What advice do you have for students who are interested in pursuing a career in research?
MR: Science is really hard. Generally, in research, 90 percent of what you do is going to fail for one reason or another — maybe because of a technical issue, or maybe because the initial question was flawed. If 10 percent of the things you attempt actually work, you’re doing really well, but that’s not the norm for other aspects of our lives. So, it’s important to understand that research is unique in that way and to build resilience in the face of failure.

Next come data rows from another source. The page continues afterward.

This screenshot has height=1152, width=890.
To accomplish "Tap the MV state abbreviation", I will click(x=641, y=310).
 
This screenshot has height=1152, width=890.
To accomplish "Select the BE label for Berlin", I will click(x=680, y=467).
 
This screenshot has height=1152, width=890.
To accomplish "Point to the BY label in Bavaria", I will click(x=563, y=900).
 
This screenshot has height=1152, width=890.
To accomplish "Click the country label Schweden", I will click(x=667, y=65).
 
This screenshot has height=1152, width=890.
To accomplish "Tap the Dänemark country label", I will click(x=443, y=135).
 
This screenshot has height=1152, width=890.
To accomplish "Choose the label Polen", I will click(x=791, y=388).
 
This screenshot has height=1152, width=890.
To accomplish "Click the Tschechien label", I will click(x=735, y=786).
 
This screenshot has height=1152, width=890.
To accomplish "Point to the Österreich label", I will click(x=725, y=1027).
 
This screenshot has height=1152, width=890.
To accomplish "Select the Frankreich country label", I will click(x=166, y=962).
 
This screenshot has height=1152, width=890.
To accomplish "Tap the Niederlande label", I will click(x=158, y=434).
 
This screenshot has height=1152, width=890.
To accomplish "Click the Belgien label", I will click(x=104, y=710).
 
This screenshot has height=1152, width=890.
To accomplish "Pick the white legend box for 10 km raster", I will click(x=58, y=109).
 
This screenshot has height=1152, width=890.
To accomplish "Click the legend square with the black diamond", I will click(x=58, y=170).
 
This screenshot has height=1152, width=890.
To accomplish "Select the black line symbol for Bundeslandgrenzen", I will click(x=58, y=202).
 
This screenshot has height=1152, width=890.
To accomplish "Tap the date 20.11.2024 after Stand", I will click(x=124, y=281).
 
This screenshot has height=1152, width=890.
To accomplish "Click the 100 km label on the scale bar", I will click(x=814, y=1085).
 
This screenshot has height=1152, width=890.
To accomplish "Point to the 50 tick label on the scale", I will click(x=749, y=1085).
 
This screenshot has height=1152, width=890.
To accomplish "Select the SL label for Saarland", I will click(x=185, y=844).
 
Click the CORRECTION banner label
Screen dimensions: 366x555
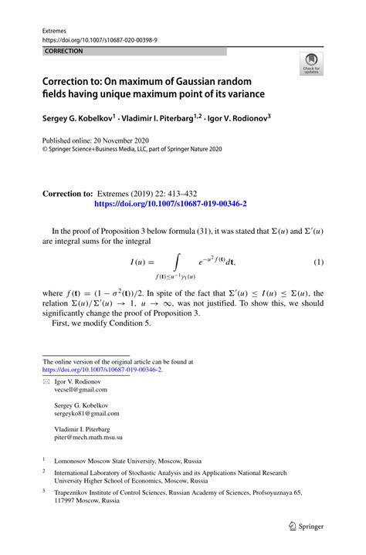(64, 52)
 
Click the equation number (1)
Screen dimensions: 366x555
(317, 262)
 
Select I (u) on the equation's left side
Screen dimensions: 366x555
(140, 262)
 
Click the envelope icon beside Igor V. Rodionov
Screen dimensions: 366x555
(46, 381)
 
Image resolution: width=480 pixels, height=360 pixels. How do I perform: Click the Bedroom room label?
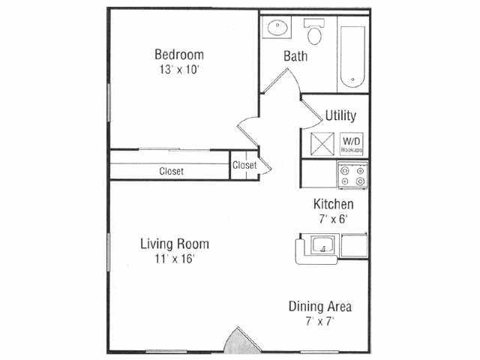[x=179, y=55]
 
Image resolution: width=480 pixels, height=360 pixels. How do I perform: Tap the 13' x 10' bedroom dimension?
[x=179, y=70]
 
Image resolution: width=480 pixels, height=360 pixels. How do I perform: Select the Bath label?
[x=296, y=56]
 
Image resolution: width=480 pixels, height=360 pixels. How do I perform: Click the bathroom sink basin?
[x=278, y=28]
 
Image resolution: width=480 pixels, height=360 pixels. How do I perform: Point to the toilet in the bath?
[x=315, y=32]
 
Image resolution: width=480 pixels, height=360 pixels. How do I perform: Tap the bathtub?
[x=352, y=57]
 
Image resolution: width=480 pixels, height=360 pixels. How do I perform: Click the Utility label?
[x=340, y=116]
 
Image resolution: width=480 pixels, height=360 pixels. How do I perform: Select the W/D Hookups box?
[x=352, y=144]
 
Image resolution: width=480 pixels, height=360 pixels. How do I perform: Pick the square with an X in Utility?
[x=322, y=144]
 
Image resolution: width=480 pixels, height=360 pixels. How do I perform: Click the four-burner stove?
[x=352, y=176]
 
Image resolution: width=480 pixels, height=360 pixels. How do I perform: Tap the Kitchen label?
[x=333, y=204]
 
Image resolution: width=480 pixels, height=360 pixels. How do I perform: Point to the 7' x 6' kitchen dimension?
[x=333, y=219]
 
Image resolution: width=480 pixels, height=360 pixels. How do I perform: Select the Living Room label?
[x=175, y=244]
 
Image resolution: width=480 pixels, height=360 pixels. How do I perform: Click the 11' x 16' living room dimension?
[x=175, y=259]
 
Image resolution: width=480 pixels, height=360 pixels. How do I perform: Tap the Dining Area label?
[x=320, y=307]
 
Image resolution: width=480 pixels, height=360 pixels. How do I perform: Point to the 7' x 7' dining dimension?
[x=320, y=322]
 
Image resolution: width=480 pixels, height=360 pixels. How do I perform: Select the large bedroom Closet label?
[x=172, y=171]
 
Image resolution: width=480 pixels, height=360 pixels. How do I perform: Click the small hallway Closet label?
[x=244, y=165]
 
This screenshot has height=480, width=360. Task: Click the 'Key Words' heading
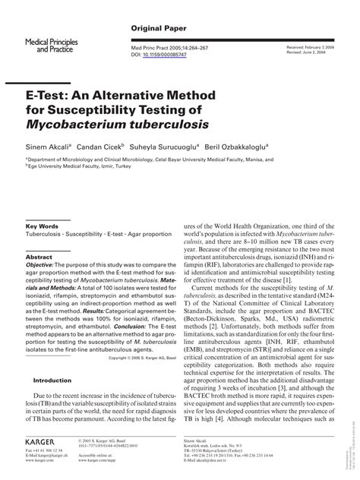(43, 227)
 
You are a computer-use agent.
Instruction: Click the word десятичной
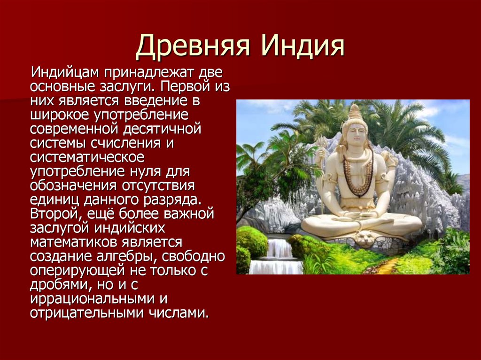(x=162, y=129)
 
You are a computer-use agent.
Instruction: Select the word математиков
(x=74, y=242)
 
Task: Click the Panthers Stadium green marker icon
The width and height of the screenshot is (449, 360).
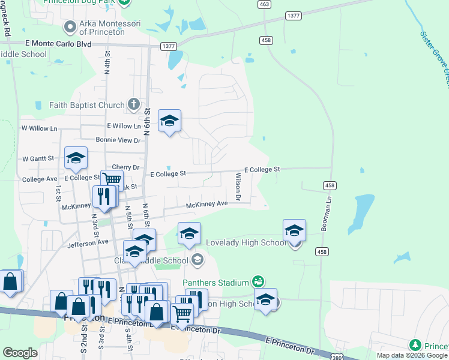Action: click(258, 281)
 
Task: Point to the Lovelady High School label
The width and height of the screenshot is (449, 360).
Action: click(246, 242)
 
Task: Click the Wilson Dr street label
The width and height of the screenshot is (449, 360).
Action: click(238, 187)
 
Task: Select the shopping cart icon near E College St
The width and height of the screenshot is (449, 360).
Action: click(112, 179)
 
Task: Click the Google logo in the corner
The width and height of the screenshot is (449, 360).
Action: click(20, 353)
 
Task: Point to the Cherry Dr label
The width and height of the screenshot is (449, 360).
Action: click(125, 167)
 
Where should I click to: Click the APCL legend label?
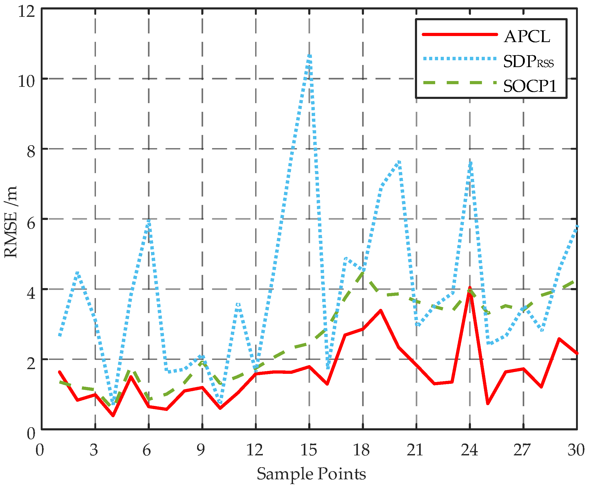(527, 37)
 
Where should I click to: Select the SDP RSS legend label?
(528, 62)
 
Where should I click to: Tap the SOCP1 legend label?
(530, 86)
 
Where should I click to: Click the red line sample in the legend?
(459, 34)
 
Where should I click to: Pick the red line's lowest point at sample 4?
(113, 415)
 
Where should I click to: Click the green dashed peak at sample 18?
(363, 272)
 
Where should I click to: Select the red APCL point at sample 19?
(381, 310)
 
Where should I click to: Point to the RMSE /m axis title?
(11, 222)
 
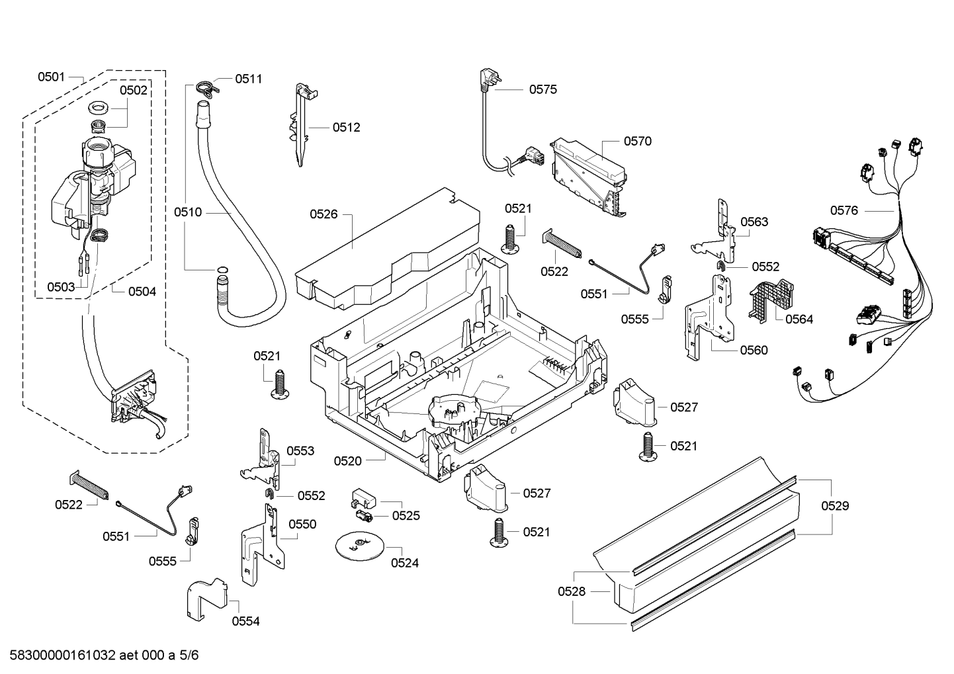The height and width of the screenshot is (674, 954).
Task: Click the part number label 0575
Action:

It’s also important to remember that there is no one right way to succeed. I kept delaying applying for faculty positions because I did not think my research profile was developed enough. Circumstance pushed me to move ahead and, although I didn’t have something like a first-author Nature paper on my CV, I still got three faculty position offers because I fit a very specific need within the field. So, it’s important to understand what your skills and strengths are, define and develop your identity as a researcher, and find your niche.
Finally, it’s critical to remain open to unexpected opportunities, whether that’s something small like a new direction within your research project or something major like a job. Don’t get too set on a specific path or plan because life is unpredictable. I said that I was never going to work on cancer, and yet here I am now, having worked in cancer research for almost a decade and having discovered a strong passion for the field through running my own cancer immunology research program.